An American freelance cameraman working for NBC News in Liberia has tested positive for Ebola and will be flown back to the U.S. for treatment according to a news report on the NBC website.
The freelancer, Ashoka Mukpo, 33, was hired Tuesday to be a second cameraman for NBC News Chief Medical Editor and Correspondent Dr. Nancy Snyderman who is with three other NBC News employees on assignment in Monrovia, reporting on the Ebola outbreak.
Mukpo came down with symptoms on Wednesday, feeling tired and achy. As part of a routine temperature check, he discovered he was running a slight fever. He immediately quarantined himself and sought medical advice. On Thursday morning, Mukpo went to a Medecins Sans Frontieres (MSF) treatment center to be tested for the virus. The positive result came back just under 12 hours later.
“The good news is this young man, our colleague, was admitted very, very early,” Snydermantold Rachel Maddow Thursday evening. “He’s in good spirits.”
Snyderman added she and the other members of the NBC News team are feeling well and not showing symptoms of the Ebola virus but are going beyond CDC guidelines for their and others’ safety.
Mukpo will be the fifth American infected with Ebola and evacuated from West Africa. He has been working in Liberia on various projects for the past three years.

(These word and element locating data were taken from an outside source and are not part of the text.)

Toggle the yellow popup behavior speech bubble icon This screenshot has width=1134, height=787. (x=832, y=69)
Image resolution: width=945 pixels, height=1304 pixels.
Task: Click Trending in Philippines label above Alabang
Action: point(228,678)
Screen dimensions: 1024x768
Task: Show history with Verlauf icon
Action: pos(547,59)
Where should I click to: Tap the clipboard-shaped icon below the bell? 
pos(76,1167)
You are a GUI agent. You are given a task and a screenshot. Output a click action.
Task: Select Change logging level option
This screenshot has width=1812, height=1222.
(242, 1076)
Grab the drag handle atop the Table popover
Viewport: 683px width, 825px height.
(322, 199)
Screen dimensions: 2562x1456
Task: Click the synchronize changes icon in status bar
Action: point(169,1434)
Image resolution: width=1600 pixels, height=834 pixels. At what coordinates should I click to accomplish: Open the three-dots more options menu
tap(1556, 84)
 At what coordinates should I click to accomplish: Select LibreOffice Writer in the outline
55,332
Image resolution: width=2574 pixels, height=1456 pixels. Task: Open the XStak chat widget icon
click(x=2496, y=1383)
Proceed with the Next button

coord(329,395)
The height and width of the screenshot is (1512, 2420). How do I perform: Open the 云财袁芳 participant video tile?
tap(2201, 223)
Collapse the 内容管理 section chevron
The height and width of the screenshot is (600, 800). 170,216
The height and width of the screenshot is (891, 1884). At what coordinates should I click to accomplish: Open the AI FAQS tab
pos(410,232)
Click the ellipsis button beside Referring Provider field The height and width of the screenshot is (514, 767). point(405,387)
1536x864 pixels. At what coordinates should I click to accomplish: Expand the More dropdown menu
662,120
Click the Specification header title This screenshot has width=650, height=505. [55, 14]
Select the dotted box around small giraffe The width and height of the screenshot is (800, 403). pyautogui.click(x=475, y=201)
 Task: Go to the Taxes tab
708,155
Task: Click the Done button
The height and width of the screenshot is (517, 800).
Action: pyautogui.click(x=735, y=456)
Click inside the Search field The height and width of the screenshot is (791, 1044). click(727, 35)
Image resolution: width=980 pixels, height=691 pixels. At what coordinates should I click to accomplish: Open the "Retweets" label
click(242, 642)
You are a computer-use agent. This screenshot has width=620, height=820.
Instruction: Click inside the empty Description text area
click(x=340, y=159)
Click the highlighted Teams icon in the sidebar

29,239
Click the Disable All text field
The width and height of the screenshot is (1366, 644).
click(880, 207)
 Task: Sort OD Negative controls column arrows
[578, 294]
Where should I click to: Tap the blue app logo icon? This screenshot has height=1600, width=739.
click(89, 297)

“The doctors are optimistic about his prognosis,” Mukpo’s father, Mitchell Levy, said in a message to family and friends. Levy said his son, who also is a writer, “has been engaged with human rights work in West Africa for the last several years. When the Ebola outbreak occurred he felt compelled to return to Liberia to help shed light on how the crisis was being handled socially and politically.”
In a note to staff, NBC News President Deborah Turness said: “We are doing everything we can to get him the best care possible. He will be flown back to the United States for treatment at a medical center that is equipped to handle Ebola patients.
“We are also taking all possible measures to protect our employees and the general public,” Turness added in the note. “The rest of the crew, including Dr. Nancy, are being closely monitored and show no symptoms or warning signs. However, in an abundance of caution, we will fly them back on a private charter flight and then they will place themselves under quarantine in the United States for 21 days — which is at the most conservative end of the spectrum of medical guidance.”